The word "dimensions" may appear in some lines of the data; copy every such line.

++++ RECORDS SHOWN

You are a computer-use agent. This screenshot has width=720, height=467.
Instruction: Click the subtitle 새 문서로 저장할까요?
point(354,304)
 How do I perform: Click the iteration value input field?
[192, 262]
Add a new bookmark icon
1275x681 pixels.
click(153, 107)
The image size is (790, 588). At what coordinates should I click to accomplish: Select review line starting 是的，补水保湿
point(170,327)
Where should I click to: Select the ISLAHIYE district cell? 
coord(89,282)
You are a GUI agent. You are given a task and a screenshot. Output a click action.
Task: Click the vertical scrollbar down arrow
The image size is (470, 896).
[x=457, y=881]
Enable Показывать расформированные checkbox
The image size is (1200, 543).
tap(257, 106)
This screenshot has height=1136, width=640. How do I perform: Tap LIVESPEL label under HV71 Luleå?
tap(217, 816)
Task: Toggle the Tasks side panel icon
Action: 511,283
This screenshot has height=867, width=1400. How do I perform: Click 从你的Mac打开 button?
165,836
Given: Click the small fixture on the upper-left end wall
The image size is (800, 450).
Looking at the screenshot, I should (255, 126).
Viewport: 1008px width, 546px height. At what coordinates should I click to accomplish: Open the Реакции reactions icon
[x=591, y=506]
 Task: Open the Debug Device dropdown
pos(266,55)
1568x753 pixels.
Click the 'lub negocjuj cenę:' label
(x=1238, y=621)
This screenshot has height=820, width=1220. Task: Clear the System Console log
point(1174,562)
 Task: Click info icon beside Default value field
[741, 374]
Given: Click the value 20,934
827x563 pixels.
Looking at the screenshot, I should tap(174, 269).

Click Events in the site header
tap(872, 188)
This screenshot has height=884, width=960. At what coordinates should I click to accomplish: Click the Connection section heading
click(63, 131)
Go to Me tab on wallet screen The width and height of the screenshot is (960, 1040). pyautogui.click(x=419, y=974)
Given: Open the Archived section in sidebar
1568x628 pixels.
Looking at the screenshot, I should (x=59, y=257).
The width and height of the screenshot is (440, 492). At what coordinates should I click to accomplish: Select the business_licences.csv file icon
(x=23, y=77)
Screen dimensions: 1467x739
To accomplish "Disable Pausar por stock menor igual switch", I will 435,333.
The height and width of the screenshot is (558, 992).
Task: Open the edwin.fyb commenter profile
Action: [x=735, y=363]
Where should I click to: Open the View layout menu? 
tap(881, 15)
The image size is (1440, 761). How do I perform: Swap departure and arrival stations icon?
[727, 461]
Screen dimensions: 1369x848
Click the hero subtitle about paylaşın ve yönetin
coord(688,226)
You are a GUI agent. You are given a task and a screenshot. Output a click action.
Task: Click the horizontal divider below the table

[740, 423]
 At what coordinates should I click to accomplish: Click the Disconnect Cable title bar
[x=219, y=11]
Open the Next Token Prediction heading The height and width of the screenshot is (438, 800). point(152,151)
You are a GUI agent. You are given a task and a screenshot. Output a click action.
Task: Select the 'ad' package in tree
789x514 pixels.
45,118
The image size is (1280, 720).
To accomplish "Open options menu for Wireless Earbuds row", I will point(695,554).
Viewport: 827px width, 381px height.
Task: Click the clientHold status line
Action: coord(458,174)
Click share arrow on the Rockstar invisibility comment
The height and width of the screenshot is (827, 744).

++++++++

§ **WORKED SOLUTION**:
Screen dimensions: 1467x739
Screen dimensions: 1369x848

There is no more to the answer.